■ Exercício
Copie, do texto sobre a guerra entre o Hamas e Israel, tudo o que se estende desde "No comando do" até "cidades israelenses invadidas.", sem alterar nenhuma palavra.

■ Trecho do texto

%%

Desde que um ataque surpresa do grupo extremista Hamas, formado por palestinos, ao território de Israel ocorreu, no início da manhã do último sábado (7), foram contabilizadas mais de 2,5 mil mortes nos dois territórios — número que não para de crescer. Entre as vítimas, a maioria são civis.
A escalada de violência na região, que vive um conflito há 75 anos, pegou o mundo de surpresa e a projeção é de que a situação deve ficar ainda mais grave. Nem o Hamas, que governa a Faixa de Gaza, nem o governo israelense, comandado pelo primeiro-ministro Benjamin Netanyahu, querem recuar da guerra declarada há exatamente uma semana.
Enquanto isso, países e organizações multilaterais tentam encontrar uma solução para diminuir o impacto — e as mortes — causadas pelo conflito.
No comando do Conselho de Segurança das Nações Unidas (ONU) neste mês de outubro, o Brasil tenta negociar um corredor humanitário, para retirar civis, principalmente crianças, da região de conflito, além de fazer chegar ajuda humanitária para Gaza.
Do lado israelense, pelo menos 120 pessoas são mantidas reféns pelo Hamas, que usou de táticas terroristas na invasão ao território israelense, atirando contra civis desarmados e deixando um rastro de destruição e desespero pelas cidades israelenses invadidas.
O Diário do Nordeste explica o que motivou a nova guerra entre Hamas e Israel, além do que aconteceu nestes sete dias de conflito.
Por que o Hamas atacou Israel?
O grupo extremista Hamas nomeou os ataques feitos no início do dia 7 de outubro contra Israel como "Dilúvio de Al-Aqsa", uma defesa a mesquita Al-Aqsa que, junto ao Domo da Rocha, é uma região sagrada para os mulçumanos, o Al-Haram al-Sharif (Nobre Santuário) — segundo a tradição islâmica, o profeta Maomé estava nesta mesquita quando foi levado aos céus.
Contudo, o mesmo território também é importante para a religião judaica, chamado de Monte do Templo pelos judeus. Ele é considerado sagrado porque, antes da destruição pelos romanos em 70 d.C, existiam dois templos judaicos importantes no local. Hoje, resta o Muro das Lamentações, local de peregrinação de judeus.
O local é um dos marcos da disputa entre israelenses e palestinos. Desde 1967, esta região pertence ao território israelense, mas é administrado por uma entidade islâmica independente do governo, a Waqf. Por anos, não mulçumanos não puderam rezar no local, apesar das visitas serem permitidas.
A presença cada vez mais frequente de judeus nacionalistas no local — inclusive obtendo permissão da polícia israelense para realizarem orações —, entre os quais, o ministro da segurança nacional de Israel, Itamar Ben-Gvir, vinham sendo lidas como provocações por lideranças palestinas.
A declaração da ala militar do Hamas, no dia dos primeiros ataques, cita diretamente a presença de judeus no complexo islâmico como motivação para a ação dos extremistas. Segundo o grupo, os ataques foram feitos "em defesa da mesquita de Al-Aqsa", devido a "ataques diários" que o tempo sofreria com a presença dos fiéis judeus no local.

%%

■ Excerto da fonte
%%

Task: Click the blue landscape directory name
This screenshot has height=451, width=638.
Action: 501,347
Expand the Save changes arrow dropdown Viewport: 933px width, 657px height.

%%

■ Resposta ao exercício
No comando do Conselho de Segurança das Nações Unidas (ONU) neste mês de outubro, o Brasil tenta negociar um corredor humanitário, para retirar civis, principalmente crianças, da região de conflito, além de fazer chegar ajuda humanitária para Gaza.
Do lado israelense, pelo menos 120 pessoas são mantidas reféns pelo Hamas, que usou de táticas terroristas na invasão ao território israelense, atirando contra civis desarmados e deixando um rastro de destruição e desespero pelas cidades israelenses invadidas.